The curriculum also includes four weeks of flexible time off, something that stressed-out students can use.

If the flexibility of the new curriculum has been good for students, it’s also been good for faculty, who have had to think about new ways to engage students and present material. Wood noted that’s he’s seen some faculty members blossom with the new experiential focus.

As the results of this year’s Step 1 exam continue to come in, administrators will determine if the new curriculum is a resounding success or whether some tweaks are still needed.

“It’s keeping us on our toes,” said Cheifetz. “And the exciting time will be in a year or two when we see assessments. I think change is good. We have the opportunity to make things better.

“Medical school has been the same for 100 years. I believe that to work and develop better programs that will make better doctors is a welcome challenge.”

By Lisa Crutchfield

Medical School Joins Pilot Program to Ensure Core Skills

How well does the medical school’s new curriculum prepare students? We’re about to find out, along with some of the top schools in the nation.

The School of Medicine has been selected as one of 10 in the U.S. to make up a pilot cohort to test the implementation of the new Core Entrustable Professional Activities (EPAs) for Entering Residency. The guidelines, established by the Association of American Medical Colleges (AAMC), are intended to help bridge the gap between medical school curriculum and patient care activities all new physicians should be able to perform on day one of residency training without direct supervision.

VCU is part of an impressive group of institutions selected for the program, including Columbia, Yale, the University of Texas and Vanderbilt.

The 13 EPAs identified by the AAMC include skills like recommending tests, collaborating as part of a team and prioritizing differential diagnoses.
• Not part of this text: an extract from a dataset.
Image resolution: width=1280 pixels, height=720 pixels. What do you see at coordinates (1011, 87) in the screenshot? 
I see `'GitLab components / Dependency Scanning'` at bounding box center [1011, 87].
All are designed to increase patient safety and quality of care.

“Our focus is to eliminate what is perceived as a real gap between how medical school typically trains students and what is expected when they are interns,” said
Michael Ryan, M.D., assistant dean for clinical medical education, one of the medical school’s team members for the pilot program.

He believes the school’s updated curriculum is preparing students well for the EPAs. “They’re functioning in an inter-professional team and learning how to deliver high quality care. In addition, with a required ambulatory clerkship, students will have more exposure to real-world medicine outside the academic setting. That gets students thinking about cost-effective treatments, working with insurance companies and other experiences.

“We’re trying to ease the transition at all stages, from the pre-clinical to clinical years, medical school to residency, and eventually, residency or fellowship to clinical practice.”